_TASK OBJECTIVE:_ Edit the lines from the one containing "This screenshot has height=885, width=1574." through the one containing "at that location.", inclusive, by replacing "Describe the element" with "Identify the element". Give back only those lines, with everything else left as is.

_DATA TO USE:_
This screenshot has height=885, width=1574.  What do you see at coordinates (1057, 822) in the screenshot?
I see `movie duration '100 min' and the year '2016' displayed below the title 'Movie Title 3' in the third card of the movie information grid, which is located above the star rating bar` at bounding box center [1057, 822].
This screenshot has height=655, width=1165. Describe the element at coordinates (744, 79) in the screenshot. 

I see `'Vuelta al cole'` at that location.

--

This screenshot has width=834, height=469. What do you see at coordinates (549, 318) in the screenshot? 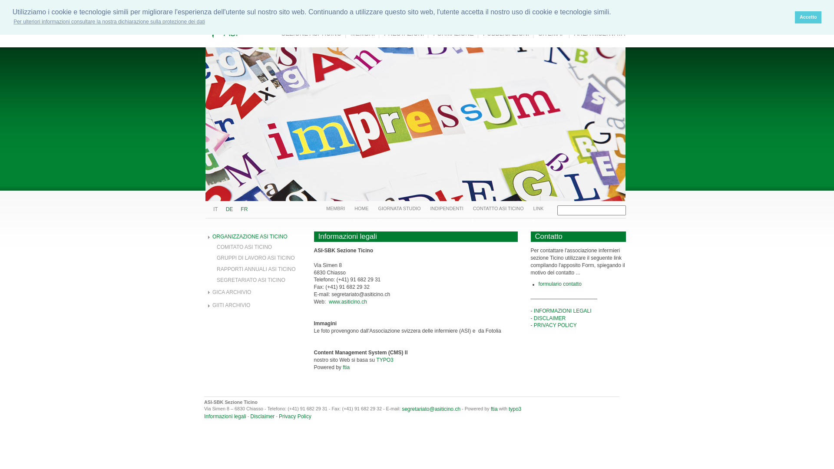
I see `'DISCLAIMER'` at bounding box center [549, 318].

_SOLUTION FOR THIS PROBLEM:_
This screenshot has height=885, width=1574.  What do you see at coordinates (1057, 822) in the screenshot?
I see `movie duration '100 min' and the year '2016' displayed below the title 'Movie Title 3' in the third card of the movie information grid, which is located above the star rating bar` at bounding box center [1057, 822].
This screenshot has height=655, width=1165. Identify the element at coordinates (744, 79) in the screenshot. 

I see `'Vuelta al cole'` at that location.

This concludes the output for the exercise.